• Aim A
Quote the article on The Gold Medal Collection from "Professional ratings" to "Heads & Tales)".

• Passage to read

:::

Compilation album by Harry Chapin
- Released: September 13, 1988
- Genre: Folk rock
- Length: 2:20:13
- Label: Elektra
- Producer: Sandy Chapin & Charles J. Sanders

Harry Chapin chronology
| Remember When the Music (1987) | The Gold Medal Collection (1988) | The Last Protest Singer (1998) |

= The Gold Medal Collection =

The Gold Medal Collection is a 1988 two-CD compilation album featuring various songs and interviews by singer-songwriter Harry Chapin. It was released by Elektra Records to commemorate Chapin for being posthumously awarded the Congressional Gold Medal for his humanitarian work and campaigns to end hunger. The album has been certified platinum by the RIAA and has sold over 1 million copies.

Professional ratings
Review scores
| Source | Rating |
| Allmusic | Star |

==Track listing==
Disc 1 (1:08:22):
1. "Taxi" - 6:44 (From the album Heads & Tales)
2. "Sunday Morning Sunshine" - 3:30 (From the album Sniper and Other Love Songs)

:::

• Task material
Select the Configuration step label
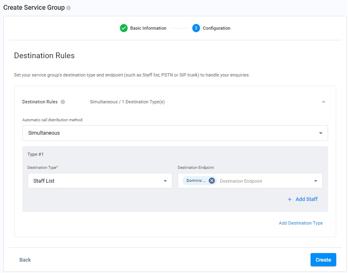Viewport: 348px width, 273px height. (216, 28)
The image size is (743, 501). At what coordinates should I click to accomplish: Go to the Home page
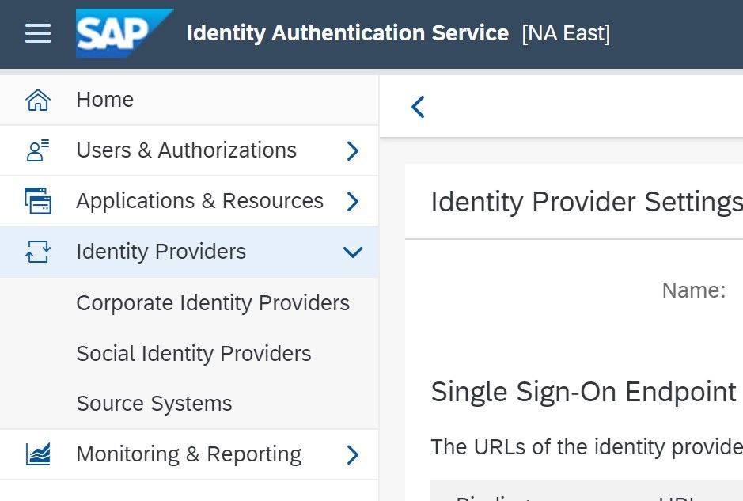coord(105,100)
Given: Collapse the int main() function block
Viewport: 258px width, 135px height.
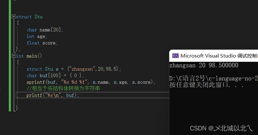Looking at the screenshot, I should 13,56.
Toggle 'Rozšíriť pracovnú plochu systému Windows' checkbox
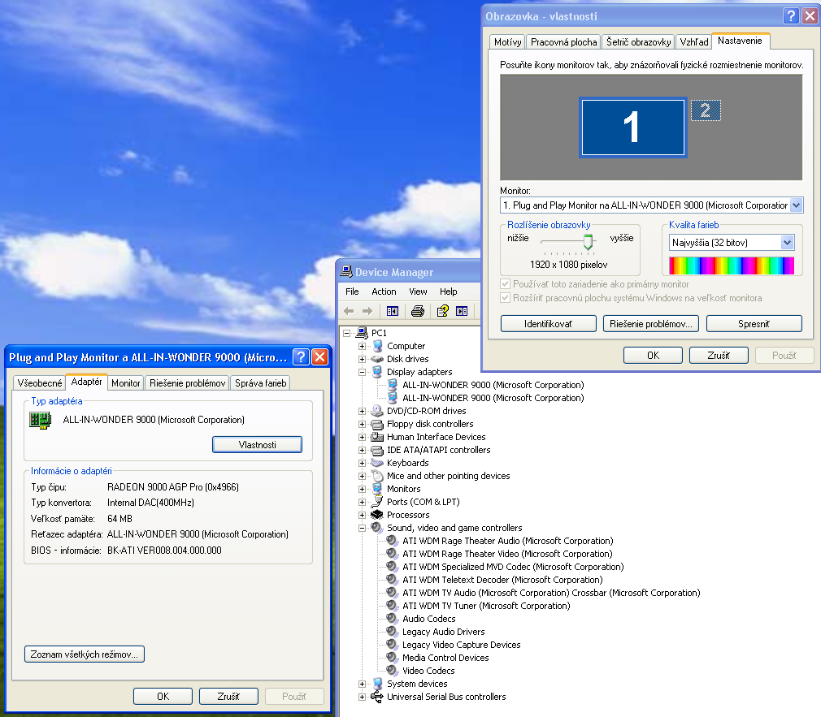 point(506,298)
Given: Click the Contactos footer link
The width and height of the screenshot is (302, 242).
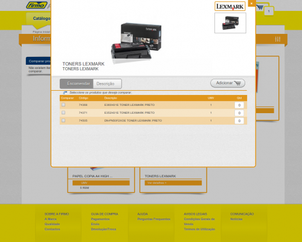Looking at the screenshot, I should click(x=52, y=229).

:::

• Aim B
Print the lines of the listing from the line with "Given: Click the Contactos footer link" through the end of the listing, without the pictures.

• Written solution A
Professional ratings
Review scores
| Source | Rating |
| Allmusic | Star |

==Track listing==
Disc 1 (1:08:22):
1. "Taxi" - 6:44 (From the album Heads & Tales)

• Written solution B
Given: Click the Contactos footer link
The width and height of the screenshot is (302, 242).
Looking at the screenshot, I should click(x=52, y=229).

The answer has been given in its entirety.